Exercise requirements: Rewrite the data below as a numbered list, dropping any blank lines and leaving out the pictures.

** START Material for this exercise **

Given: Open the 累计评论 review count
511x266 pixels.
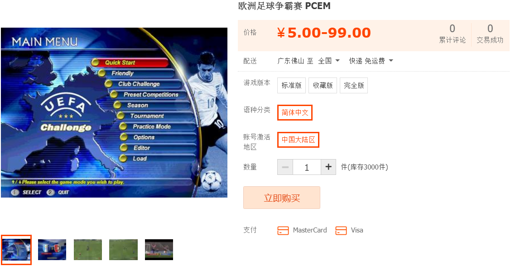Looking at the screenshot, I should (x=453, y=34).
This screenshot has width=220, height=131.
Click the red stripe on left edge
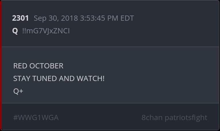point(1,66)
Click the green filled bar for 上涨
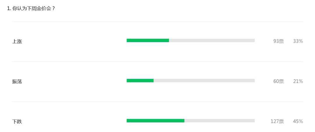Image resolution: width=315 pixels, height=132 pixels. point(148,40)
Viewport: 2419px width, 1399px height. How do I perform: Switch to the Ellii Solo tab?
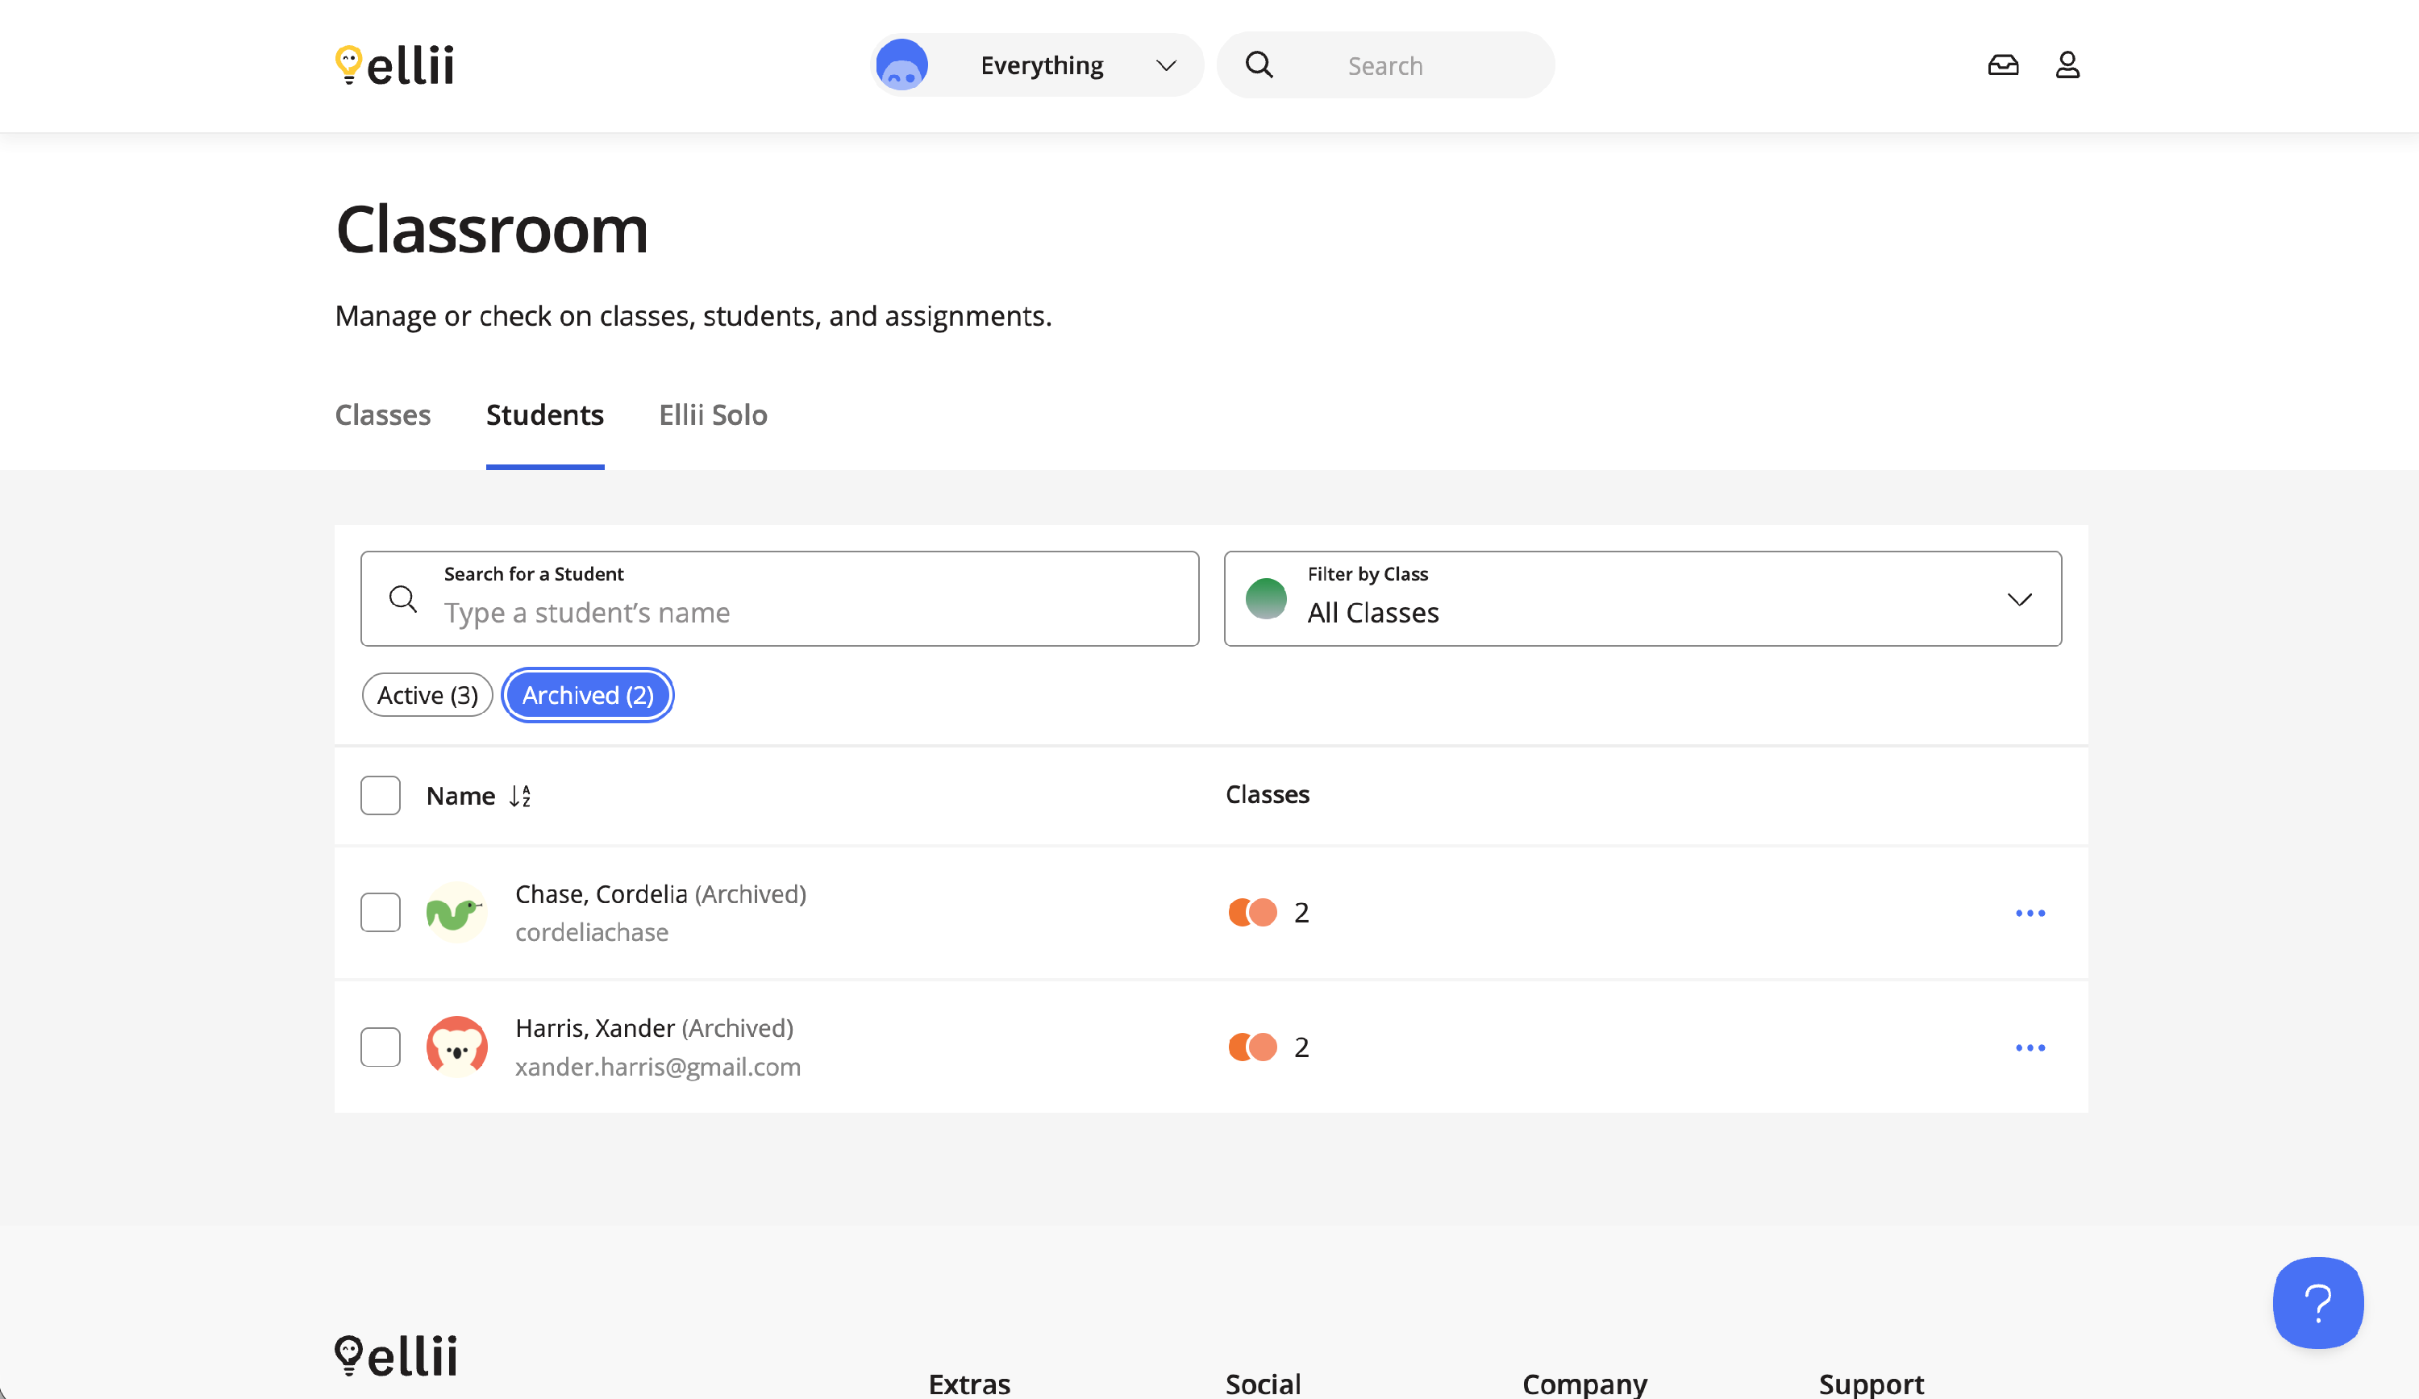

** END Material for this exercise **

Output for this task:
1. Given: Open the 累计评论 review count
2. 511x266 pixels.
3. Looking at the screenshot, I should (x=453, y=34).
4. This screenshot has width=220, height=131.
5. Click the red stripe on left edge
6. point(1,66)
7. Click the green filled bar for 上涨
8. Image resolution: width=315 pixels, height=132 pixels. point(148,40)
9. Viewport: 2419px width, 1399px height. How do I perform: Switch to the Ellii Solo tab?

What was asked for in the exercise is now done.